Encerro este artigo conclamando a todos a refletirem sobre todos os impostos que pagamos e para refletirem se são justos ou injustos, realizando o exercício da crítica e evitando legislar causas próprias. Da minha parte, e atinente ao país, Estado e município em que moro, em muitos momentos sinto-me um Thoreau dos trópicos, entendendo que o dinheiro dos meus impostos se dirige a energúmenos que não sabem dirigir nem uma empresa particular, que dirá um País, Estado ou Município.

Podem-me acusar de ser elitista, mas, com todo o respeito que tenho pelos cavalos e cachorros, sinto que muitos escolhem os seus representantes com os cérebros e atitudes destes animais irracionais.

Para deleite dos leitores, deixo-vos algumas provocações de Thoreau contidas no seu “Desobediência Civil”:

Ao defrontar um governo que me impõe ‘A bolsa ou a vida!’, porque me deveria apressar em lhe entregar o meu dinheiro? Provavelmente esse governo esteja a passar por um grande aperto, sem saber o que fazer. Não posso ajudá-lo. Ele que cuide de si próprio. Que aja como eu ajo. Não vale a pena choramingar a esse respeito. Individualmente, não sou responsável pelo bom funcionamento da máquina da sociedade. Não sou o filho do maquinista.

Escassa virtude é o que se vê nas ações da grande turba.
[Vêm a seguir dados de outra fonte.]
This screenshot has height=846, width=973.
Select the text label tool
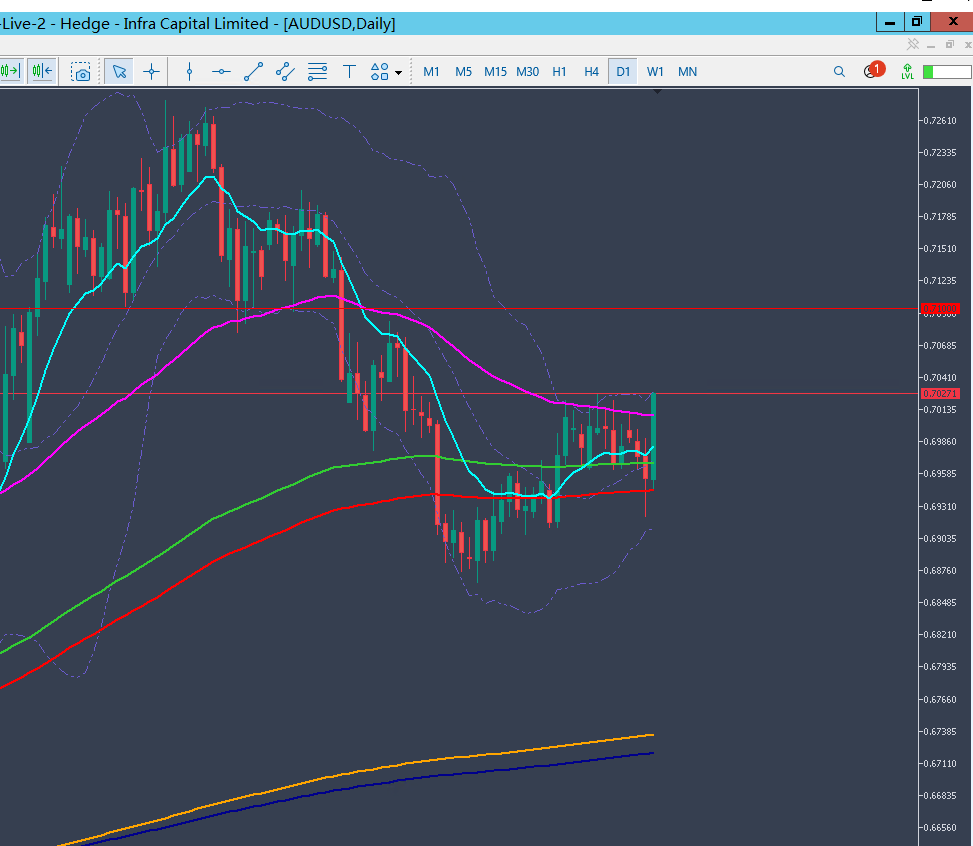349,72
Um homem precisa ser um homem e ter, como diz um vizinho meu, uma coluna dorsal que não se dobre aos tapinhas dos poderosos.

A massa de homens serve ao Estado não na sua qualidade de homens mas sim como máquinas, entregando os seus corpos. Constituem eles o exército permanente, a milícia, os carcereiros, os policiais, posse comitatus, e assim por diante. Na maioria das vezes não há qualquer livre exercício de escolha ou de avaliação moral. Diferentemente, esses homens se igualam à madeira, à terra e às pedras. Creio ser possível que se consigam fabricar bonecos de madeira com o mesmo valor de homens desse tipo. Não merecem mais respeito do que um espantalho ou um monte de terra.

Valem tanto quanto cavalos e cachorros. É comum, no entanto, que homens assim sejam apreciados como bons cidadãos. Há outros, tal qual a maioria dos legisladores, políticos, advogados, funcionários e dirigentes, que servem ao Estado principalmente com a cabeça, sendo bastante provável que eles sirvam tanto ao diabo quanto a Deus – sem intenção –, já que raramente se dispõem a fazer distinções morais. Uma quantidade bastante reduzida há que serve ao Estado também com a sua consciência: são os heróis, patriotas, mártires, reformadores e homens, que acabam por isso necessariamente resistindo, mais do que servindo. Conquanto isso, o Estado trata-os geralmente como inimigos.